Tra i maggiori successi dell'ultimo decennio in America latina c'è invece proprio la lotta al lavoro minorile, con risultati lusinghieri soprattutto in Brasile, dove è stato inoltre ridotto in modo più che rilevante il fenomeno dei bambini di strada. Ciò nonostante, nel subcontinente ci sono ancora 14 milioni di bambini lavoratori. Il fenomeno è particolarmente preoccupante in Messico, dove vivono oltre tre milioni di bambini e e adolescenti costretti a lavorare, spesso per le organizzazioni criminali. Di recente, il vescovo di Tehuantepec, monsignor Oscar Armando Campos Contreras, è tornato sulla questione, affermando che «l’ingiustizia, l’impunità che si riflette nella criminalità, la povertà economica, che poi si trasforma in miseria, non danno alcuna speranza di sviluppo ai giovani, e li rendono facile preda della criminalità organizzata».

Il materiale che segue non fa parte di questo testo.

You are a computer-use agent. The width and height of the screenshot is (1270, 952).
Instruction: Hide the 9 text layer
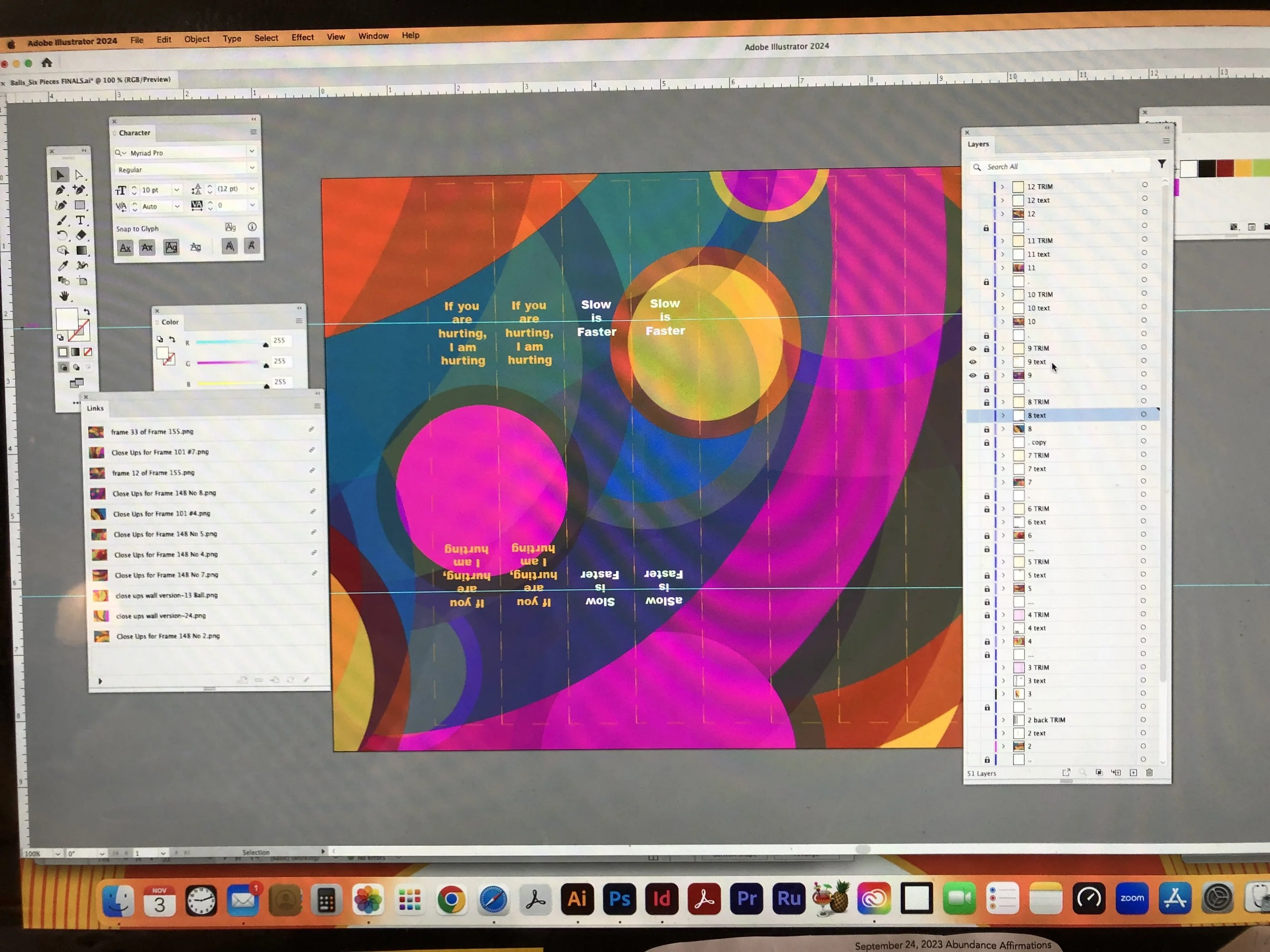[x=973, y=362]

Tragica, per motivi diversi, ma forse più inquietanti, è anche la condizione dell'infanzia in Guatemala, dove non meno di 62 bambini sotto i cinque anni di età sono morti per fame dall’inizio del 2013 e a oltre 9.700 è stato diagnosticato un quadro di denutrizione cronica, un fenomeno o strettamente legato alla miseria in cui versano il 52 per cento dei circa quindici milioni di guatemaltechi. In stragrande maggioranza si tratta della popolazione indigena, nelle cui comunità manca tutto, dall’acqua potabile ai servizi igienici. Il Governo del presidente Otto Pérez si attende una svolta grazie ai programmi di lotta alla povertà, come quello chiamato «Ventana de los cien días» (finestra dei cento giorni), che punta a garantire alimentazione e assistenza sanitaria per le madri fin dai primi mesi di gestazione. A rallentare lo sviluppo del Paese più popoloso dell’America centrale sono però i suoi problemi strutturali, primo fra tutti il divario fra i pochi scandalosamente ricchi e i milioni di poveri. Un recente rapporto dell’Istituto centroamericano di studi fiscali rivela che il Guatemala è il Paese più disuguale della regione e fra i più iniqui dell’intera America latina, con metà della ricchezza nelle mani del 10 per cento della popolazione.
Né da simili pericoli è difesa l'infanzia in tante parti dell'Asia o del Medio Oriente e persino del nord ricco del mondo. L'ultima denuncia è giunta dalla Spagna, dove il difensore civico della Catalogna, Rafael Ribo, in un’audizione al Parlamento regionale, ha illustrato i risultati di una recente ricerca, denunciando che più di 50.000 ragazzi catalani al di sotto dei 16 anni sono malnutriti. Ribo ha comunque specificato che «il problema non è la fame in senso stretto», ma la crisi che impedisce a molte famiglie di «nutrire i propri figli con una dieta adeguata, comprando loro prodotti più nutrienti». Poco a che vedere, dunque, pur nel giustificato allarme, con le tragedie del sud devastato del mondo.